Chemiestudium an der ETH in Zürich
Bevor Richard R. Ernst sich 1952 für das Chemiestudium an der ETH einschrieb, konnte er dank der Beziehungen seines Vaters ein Praktikum im Labor der Holzverzuckerungswerke Hovag in Ems absolvieren. Während des Studiums spezialisierte er sich auf die physikalische Chemie. Nachdem er 1956 das Diplom als «Ingenieur-Chemiker ETH» erhalten hatte, besuchte er die Offiziersschule.

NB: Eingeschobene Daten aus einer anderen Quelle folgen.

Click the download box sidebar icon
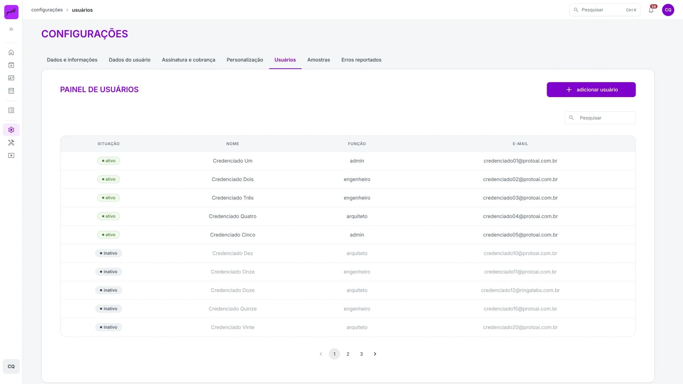click(x=11, y=65)
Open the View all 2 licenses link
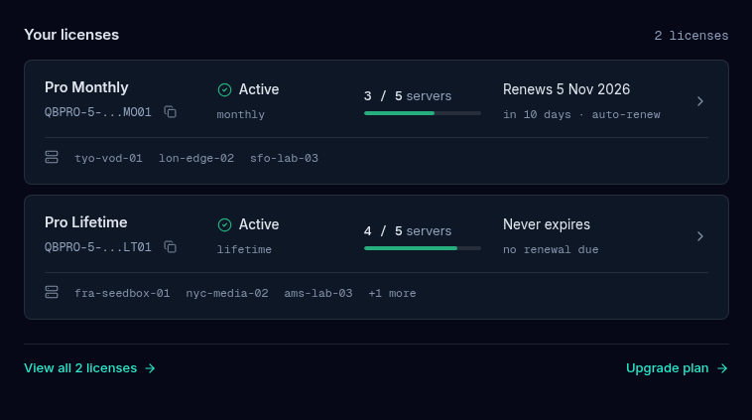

1962 schloss er seine Doktorarbeit mit dem Titel «Kernresonanz-Spektroskopie mit stochastischen Hochfrequenzfeldern» ab und wurde dafür von der ETH Zürich mit einer Silbermedaille ausgezeichnet. Zufrieden war er mit seiner Arbeit und den darin gewonnenen Erkenntnissen nicht, da sie ihm zu theoretisch waren. Er wollte praktisch tätig werden und so bewarb er sich in den USA um eine Postdoc-Stelle.
Forschungsaufenthalt in Amerika
Vor seiner Abreise in die USA lernte er die Primarlehrerin Magdalena Kielholz kennen, die er 1963 heiratete. Gemeinsam reisten sie nach Palo Alto, Kalifornien, wo Richard R. Ernst für die Firma Varian Associates in der Entwicklungsabteilung für NMR-Geräte arbeitete. Dort lernte er Wes Anderson kennen, mit dem er eine Anwendung der Fourier-Transorfmation entwickelte, mit der neu komplexe Biomoleküle mittels NMR-Spektografie identifiziert werden konnten. Damit gelang ihnen der wissenschaftliche Durchbruch.
1964 und 1967 kamen seine Töchter Anna und Katharina zur Welt. Die Familie fasste den Entschluss, wieder in die Schweiz zurückzukehren. Einerseits traten immer mehr Differenzen zwischen Richard R. Ernst und seinen Arbeitgebern auf und andererseits wollte das Ehepaar seine Kinder nicht in den USA aufziehen.
Forschung und Lehre an der ETH
Nach seiner Rückkehr trat Ernst eine Assistenzstelle am ETH-Laboratorium für Physikalische Chemie an, die er von seinem Doktorvater Hans Heinrich Günthard angeboten bekommen hatte. Hier konnte er seine Expertise im Bereich der NMR-Methode einbringen. Er leitete eine Forschungsgruppe, die sich mit der Methodenentwicklung von Flüssig- und Festkörper-NMR beschäftigte. Die Anstellung war jedoch von Spannungen begleitet.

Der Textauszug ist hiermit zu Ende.